Si l’on vit dans une région où les inégalités sont fortes, où la situation est instable et où les institutions sont absentes, on a plus de chance de mourir ?

Oui, c’est cela. Pour encaisser au mieux un aléa, il faut tout un travail politique de préparation. L’actualité est révélatrice à ce sujet. Prenons la Libye, pays qui a connu deux guerres civiles : le désordre est si grand que ce qui relève de l’organisation collective n’est plus vraiment là, qu’il n’y a plus de gouvernance permettant de résister aux risques.

C’est aussi présent, dans une moindre mesure, au Maroc — pointé du doigt pour son déficit démocratique — et en Grèce — qui a beaucoup souffert d’une série de réformes structurelles imposées de l’extérieur. Or, si l’organisation publique est absente ou fragilisée, et que les infrastructures sont négligées, les individus se retrouvent seuls, et plus ou moins démunis face aux aléas, en fonction de leurs ressources.

Et s’ils survivent, ils ont plus de peine à se relever. L’absence d’État crée à la fois des problèmes avant, pendant et après la catastrophe.



Comment, donc, réduire la vulnérabilité des populations face aux catastrophes ?

La vulnérabilité n’est, au fond, que le reflet des modalités de solidarité qui se sont exprimées à l’égard des plus fragiles avant la catastrophe, pendant la catastrophe et après. Plus l’on vit dans une société inégalitaire et moins l’investissement dans les biens communs est fort, plus le collectif est, in fine, vulnérable. Et ça s’applique aussi à des pays qui vont mieux, comme la France, où les populations les plus pauvres sont celles qui souffrent le plus lors des vagues de chaleur.

« Mener des politiques qui bénéficient au plus grand nombre »

Pour réduire la vulnérabilité, il faut mener des politiques qui bénéficient au plus grand nombre, en veillant à limiter les inégalités.
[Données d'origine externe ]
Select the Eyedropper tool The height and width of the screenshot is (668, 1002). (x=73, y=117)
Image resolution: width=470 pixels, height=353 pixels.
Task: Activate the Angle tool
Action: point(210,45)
Il faut aussi développer des formes de gouvernance où toutes les voix sont entendues, parce que chaque voix qui n’est pas entendue est une victime potentielle pour laquelle on n’aura pas pu réduire la vulnérabilité. Il y a donc à la fois une dimension de répartition des richesses, mais aussi du pouvoir.

Après la canicule de 2003, c’est quelque chose qui a été réussi — même s’il est certain qu’on préférerait se passer d’une terrible catastrophe pour apprendre la leçon. L’accent a été mis à la réduction de la vulnérabilité et l’isolement des personnes âgées, ce qui fait qu’aujourd’hui les canicules tout aussi graves que celle de 2003 sont moins mortelles.



C’est d’autant plus important qu’avec le changement climatique, les catastrophes deviennent de plus en plus fréquentes et intenses…

Nous sommes effectivement, et ça va s’aggraver, dans un monde avec des évènements qui nous font plus de mal et qui sont plus fréquents. Avant la tempête Daniel, la Grèce, par exemple, était déjà sur les rotules, puisqu’elle venait de subir une canicule.

C’est une raison de plus pour réfléchir à nos fragilités propres et pour gommer au maximum celles qui relèvent des dysfonctionnements du collectif dans lequel on s’insère.